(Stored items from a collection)

*** Block opens ***

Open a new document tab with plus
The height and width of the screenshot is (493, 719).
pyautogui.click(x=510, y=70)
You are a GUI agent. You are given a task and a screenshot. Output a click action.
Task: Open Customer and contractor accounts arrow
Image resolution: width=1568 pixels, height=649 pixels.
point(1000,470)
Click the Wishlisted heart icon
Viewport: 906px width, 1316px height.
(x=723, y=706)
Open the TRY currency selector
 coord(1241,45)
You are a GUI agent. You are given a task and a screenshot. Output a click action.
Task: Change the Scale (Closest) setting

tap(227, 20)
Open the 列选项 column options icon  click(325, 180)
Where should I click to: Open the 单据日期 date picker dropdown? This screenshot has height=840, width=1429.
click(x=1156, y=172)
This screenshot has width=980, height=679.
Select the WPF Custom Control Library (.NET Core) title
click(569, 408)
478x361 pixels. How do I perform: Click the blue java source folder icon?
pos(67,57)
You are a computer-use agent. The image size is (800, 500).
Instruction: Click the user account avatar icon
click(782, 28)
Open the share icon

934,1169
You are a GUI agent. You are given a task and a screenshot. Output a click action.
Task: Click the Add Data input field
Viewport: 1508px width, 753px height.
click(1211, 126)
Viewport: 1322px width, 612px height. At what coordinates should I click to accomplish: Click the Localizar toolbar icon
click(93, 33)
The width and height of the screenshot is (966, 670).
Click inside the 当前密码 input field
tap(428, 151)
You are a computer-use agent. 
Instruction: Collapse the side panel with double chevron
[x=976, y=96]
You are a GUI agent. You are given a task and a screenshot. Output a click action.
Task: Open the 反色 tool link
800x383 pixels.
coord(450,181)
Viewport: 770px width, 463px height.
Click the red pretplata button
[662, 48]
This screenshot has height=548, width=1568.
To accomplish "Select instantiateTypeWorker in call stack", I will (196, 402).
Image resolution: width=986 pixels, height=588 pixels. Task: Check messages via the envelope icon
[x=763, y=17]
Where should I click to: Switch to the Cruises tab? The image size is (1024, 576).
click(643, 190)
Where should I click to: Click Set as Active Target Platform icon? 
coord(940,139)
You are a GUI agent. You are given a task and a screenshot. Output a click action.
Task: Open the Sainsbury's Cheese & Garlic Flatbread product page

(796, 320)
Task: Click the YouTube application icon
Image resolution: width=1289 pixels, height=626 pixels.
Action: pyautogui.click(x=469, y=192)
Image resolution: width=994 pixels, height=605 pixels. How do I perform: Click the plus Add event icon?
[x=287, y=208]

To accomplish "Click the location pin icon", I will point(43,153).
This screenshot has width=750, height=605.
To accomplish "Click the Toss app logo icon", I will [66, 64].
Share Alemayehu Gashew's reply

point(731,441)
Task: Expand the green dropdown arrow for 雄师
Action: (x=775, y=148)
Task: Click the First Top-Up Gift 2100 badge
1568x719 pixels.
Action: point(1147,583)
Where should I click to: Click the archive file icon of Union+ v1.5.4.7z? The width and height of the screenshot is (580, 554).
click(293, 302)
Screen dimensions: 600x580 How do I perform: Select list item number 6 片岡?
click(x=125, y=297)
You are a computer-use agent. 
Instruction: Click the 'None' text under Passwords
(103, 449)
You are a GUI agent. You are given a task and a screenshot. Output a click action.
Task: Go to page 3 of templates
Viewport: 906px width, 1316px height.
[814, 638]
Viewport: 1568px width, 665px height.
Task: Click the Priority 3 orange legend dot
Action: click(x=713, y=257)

*** Block closes ***

Copy the records exactly, keeping every word in place.

Open a new document tab with plus
The height and width of the screenshot is (493, 719).
pyautogui.click(x=510, y=70)
You are a GUI agent. You are given a task and a screenshot. Output a click action.
Task: Open Customer and contractor accounts arrow
Image resolution: width=1568 pixels, height=649 pixels.
point(1000,470)
Click the Wishlisted heart icon
Viewport: 906px width, 1316px height.
(x=723, y=706)
Open the TRY currency selector
 coord(1241,45)
You are a GUI agent. You are given a task and a screenshot. Output a click action.
Task: Change the Scale (Closest) setting

tap(227, 20)
Open the 列选项 column options icon  click(325, 180)
Where should I click to: Open the 单据日期 date picker dropdown? This screenshot has height=840, width=1429.
click(x=1156, y=172)
This screenshot has width=980, height=679.
Select the WPF Custom Control Library (.NET Core) title
click(569, 408)
478x361 pixels. How do I perform: Click the blue java source folder icon?
pos(67,57)
You are a computer-use agent. The image size is (800, 500).
Instruction: Click the user account avatar icon
click(782, 28)
Open the share icon

934,1169
You are a GUI agent. You are given a task and a screenshot. Output a click action.
Task: Click the Add Data input field
Viewport: 1508px width, 753px height.
click(1211, 126)
Viewport: 1322px width, 612px height. At what coordinates should I click to accomplish: Click the Localizar toolbar icon
click(93, 33)
The width and height of the screenshot is (966, 670).
Click inside the 当前密码 input field
tap(428, 151)
You are a computer-use agent. 
Instruction: Collapse the side panel with double chevron
[x=976, y=96]
You are a GUI agent. You are given a task and a screenshot. Output a click action.
Task: Open the 反色 tool link
800x383 pixels.
coord(450,181)
Viewport: 770px width, 463px height.
Click the red pretplata button
[662, 48]
This screenshot has height=548, width=1568.
To accomplish "Select instantiateTypeWorker in call stack", I will (196, 402).
Image resolution: width=986 pixels, height=588 pixels. Task: Check messages via the envelope icon
[x=763, y=17]
Where should I click to: Switch to the Cruises tab? The image size is (1024, 576).
click(643, 190)
Where should I click to: Click Set as Active Target Platform icon? 
coord(940,139)
You are a GUI agent. You are given a task and a screenshot. Output a click action.
Task: Open the Sainsbury's Cheese & Garlic Flatbread product page

(796, 320)
Task: Click the YouTube application icon
Image resolution: width=1289 pixels, height=626 pixels.
Action: pyautogui.click(x=469, y=192)
Image resolution: width=994 pixels, height=605 pixels. How do I perform: Click the plus Add event icon?
[x=287, y=208]

To accomplish "Click the location pin icon", I will point(43,153).
This screenshot has width=750, height=605.
To accomplish "Click the Toss app logo icon", I will [66, 64].
Share Alemayehu Gashew's reply

point(731,441)
Task: Expand the green dropdown arrow for 雄师
Action: (x=775, y=148)
Task: Click the First Top-Up Gift 2100 badge
1568x719 pixels.
Action: point(1147,583)
Where should I click to: Click the archive file icon of Union+ v1.5.4.7z? The width and height of the screenshot is (580, 554).
click(293, 302)
Screen dimensions: 600x580 How do I perform: Select list item number 6 片岡?
click(x=125, y=297)
You are a computer-use agent. 
Instruction: Click the 'None' text under Passwords
(103, 449)
You are a GUI agent. You are given a task and a screenshot. Output a click action.
Task: Go to page 3 of templates
Viewport: 906px width, 1316px height.
[814, 638]
Viewport: 1568px width, 665px height.
Task: Click the Priority 3 orange legend dot
Action: click(x=713, y=257)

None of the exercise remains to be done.